■ Study text
= Beginning of Section =
For instance with bowtie2 the options to run mapping with paired end data are very clear:
-1 reads1 -2 reads2

Does anybody can post the right input commands to use single and paired end data?

Thanks in advance.
Regards

Alexander Dobin

unread,

Sep 26, 2013, 12:58:08 PM9/26/13

to rna-...@googlegroups.com

Hi @rnaFan,

the only place where you have to specify whether you have paired vs single-end reads is in the

--readFilesIn parameter:

for single end: --readFilesIn Reads.fastq

for paired-end --readFilesIn Read1.fastq Read2.fastq

So, if you specify one file name STAR will now it's single-end, and if you specify two file names, separated by space, that it's paired-end.

Cheers

Alex

Daofeng Li

unread,

Dec 5, 2013, 12:25:37 PM12/5/13

to rna-...@googlegroups.com

Hi Alex,

does this mean that STAR doesn't support reads from multiple lanes?

like this way:

--readFilesIn Read1a.gz,Read1b.gz Read2a.gz,Read2b.gz

have to merge the reads from different lanes before run STAR?

Thanks.

Alexander Dobin

unread,

Dec 7, 2013, 11:01:04 AM12/7/13

to rna-...@googlegroups.com

Hi Daofeng,

you can use

--readFilesIn Read1a.gz,Read1b.gz Read2a.gz,Read2b.gz

to map multiple lanes "a","b" ... In this list comma separates different lanes of the same mate (1st or 2nd), while space separates the mates.

Cheers

Alex

Daofeng Li

unread,

Dec 12, 2013, 12:28:25 PM12/12/13

to rna-...@googlegroups.com

Yes, it works,

Thank you very much Alex.

prpven

unread,

Dec 16, 2013, 11:17:39 AM12/16/13

to rna-...@googlegroups.com

Similarly, can I input mixed single and paired-end reads as follows:

--readFilesIn SingleReads.gz ReadPair1.gz,ReadPair1.gz

Thanks.

Yifang Tan

unread,

Aug 16, 2016, 5:17:45 PM8/16/16

to rna-star

Hell Alex:
I came across this question when I trying STAR to map mixture of SE and PE reads after trimming from the same lane.
What's the command line for this situation?

"So, if you specify one file name STAR will now it's single-end, and if you specify two file names, separated by space, that it's paired-end.

you can use:--readFilesIn Read1a.gz,Read1b.gz Read2a.gz,Read2b.gz

to map multiple lanes "a","b" ... In this list comma separates different lanes of the same mate (1st or 2nd), while space separates the mates. "

This is your old reply, but I am still not clear with mixture of SE and PE.

My try is:
--readFilesIn read1_SE.fq.gz,read2_SE.fq.gz,PE_read1.fq.gz PE_read2.fq.gz
Is this correct?

Thanks a lot!

Yifang

Alexander Dobin

unread,

Aug 17, 2016, 12:22:08 PM8/17/16

to rna-star

Hi Yifang,

you cannot mix SE and PE reads in one run - you would need to map them separately, and then merge the BAM files.
= End of Section =
■ Directions
In the forum thread, what separates different lanes of the same mate in the --readFilesIn parameter?

■ Given records
= Beginning of Section =
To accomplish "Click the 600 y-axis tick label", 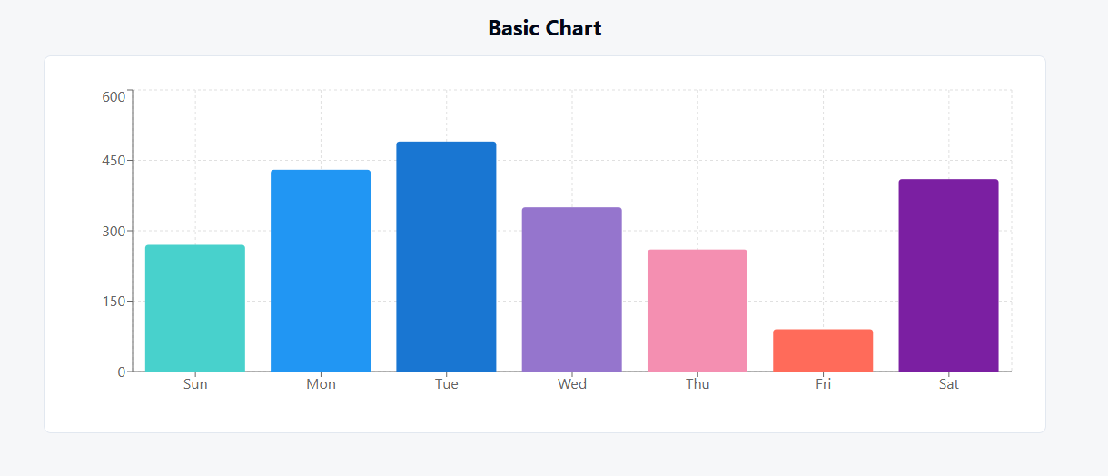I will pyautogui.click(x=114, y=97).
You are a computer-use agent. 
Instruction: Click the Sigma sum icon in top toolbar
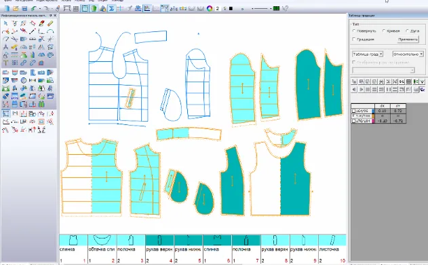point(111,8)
= End of Section =
= Beginning of Section =
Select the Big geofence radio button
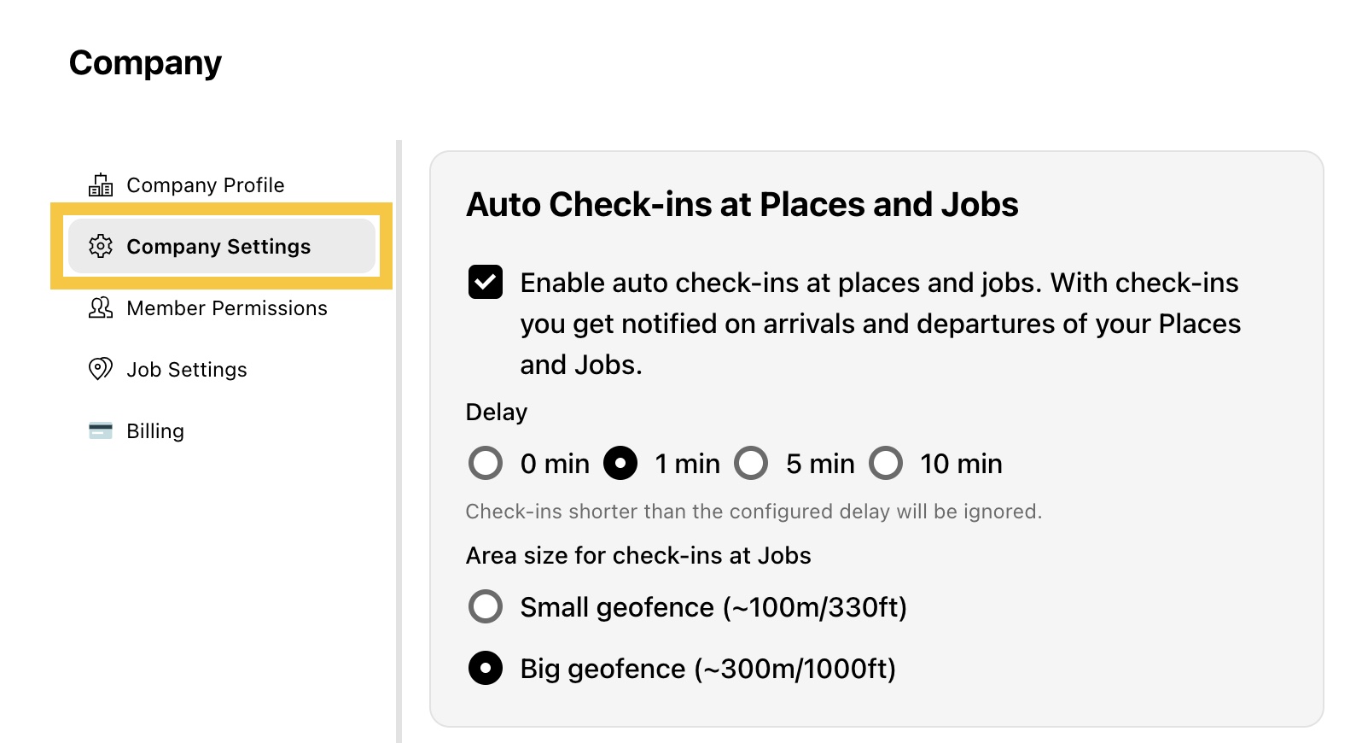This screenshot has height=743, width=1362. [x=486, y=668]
= End of Section =
■ Answer box
A comma